Even when some YouTubers may feel that they have finally figured out Content ID’s rules, they may completely change on them. The Content ID filter changes constantly, so videos that once passed constantly need to be re-edited (Trendacosta, 2020). Todd Nathanson, who runs the YouTube account “Todd in the Shadows,” with over 300,000 subscribers, said that he can tell when there has been a major change to Content ID because hundreds of videos that had previously passed are suddenly flagged (Trendacosta, 2020). For Lindsay Ellis, a creator with millions of subscribers, after a major change to the Content ID system it took three weeks to deal with the new claims that came in (Trendacosta, 2020). In order to get these videos reinstated, creators either have to re-edit videos until they pass Content ID or go through the thoroughly flawed dispute process, which can take time. Internet publishing is time sensitive, and “an ill-timed block can severely impact views and, therefore, revenue,” therefore creators are incentivized to attempt to pass Content ID (Trendacosta, 2020). However, attempting to re-edit the video can be extremely frustrating, as Harry Brewis, who runs the YouTube channel “hbomberguy” found in July 2020 when he uploaded a video criticizing the animated series RWBY. In order to get past Content ID, he repeatedly edited and uploaded the video, and he said that “[t]he shocking part was every time it happened I thought, ‘Oh that’s great, it only got hit twice, that’s really encouraging’ and then the next one would get hit three times’” (Trendacosta, 2020). The infuriating nature of editing videos to get around Content ID is directly attributable to the lack of information available to YouTubers as to what will get through the filter and the filter constantly changing.
Constantly reinforcing the culture of fear is the way YouTube presents the dispute process. In most of the YouTube help pages concerning the dispute process, it will contain a sentence to the effect of “This decision shouldn’t be taken lightly. Sometimes, you may need to carry that dispute through the appeal and DMCA counter notification process” (“Frequently asked questions about fair use”). YouTube also commonly warns creators that disputing matches can result in a strike, and, if enough strikes accumulate, the loss of their channel (Trendacosta, 2020). While this may seem like YouTube is simply informing creators of the risks, through this continual emphasis on the perils of disputing a claim while not emphasizing that it could result in them getting their revenue back or the video being put back incentivizes creators to accept invalid claims by invoking the fear of litigation and/or channel termination. For instance, when Lindsay Ellis first began disputing Content ID claims, she says, “[I was] scared to do it because of the way YouTube wants you to think it works. Like, ‘are you sure you want to do this? You could lose your channel’” (Trendacosta, 2020). This results in revenue going to copyright holders that YouTube works closely with, keeping YouTube’s relationships with them positive, which is good for YouTube.

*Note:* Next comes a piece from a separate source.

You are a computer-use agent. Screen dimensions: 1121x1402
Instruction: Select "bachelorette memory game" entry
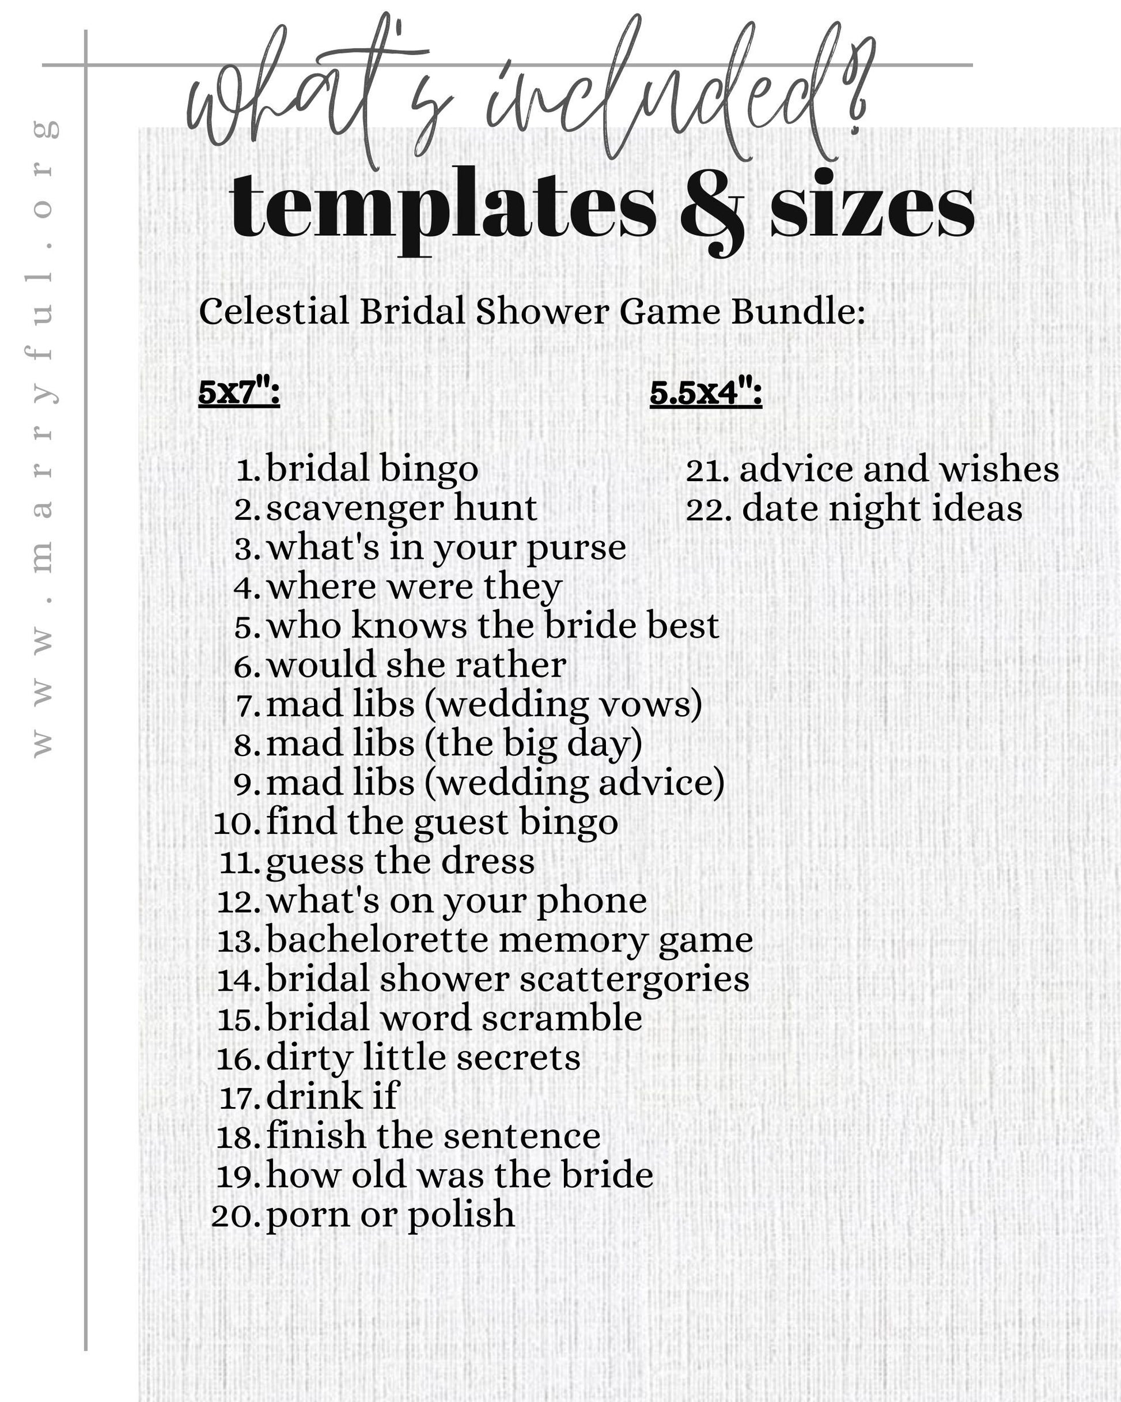click(509, 940)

In addition to YouTube emphasizing the potential for channel termination/litigation, the user interface also constantly changes and presents problems for creators. During an interview with Lindsay Ellis and her producer Elisa Hansen, they found that the interface had changed since they last used it and they “could not even navigate to see how many Content ID claims Ellis’ channel had” (Trendacosta, 2020). Additionally, the interface has not provided enough information about the dispute process. Ellis’s account “sat with hundreds of Content ID claims for years because they did not know they could contest them” (Trendacosta, 2020). The dispute process is confusing and uninformative for creators, especially for those not well versed in YouTube. In January 2020, NYU Law School posted a video where they used portions of songs to discuss how experts analyze songs for similarity in cases of copyright infringement, which was flagged by Content ID. While those working in intellectual property law at NYU Law were certain the video did not infringe, they ended up “lost in the process of disputing and appealing Content ID matches[…]They could not figure out whether or not challenging Content ID to the end and losing would result in the channel being deleted” (Trendacosta, 2020). As an example of how the simple-looking dispute pathway in Figure 1 does not accurately represent how confusing the actual process can seem, the Electronic Frontier Foundation created a side-by-side comparison of YouTube’s given pathway with how the Content ID dispute system actually works, found in Figure 2 below (Trendacosta, 2020).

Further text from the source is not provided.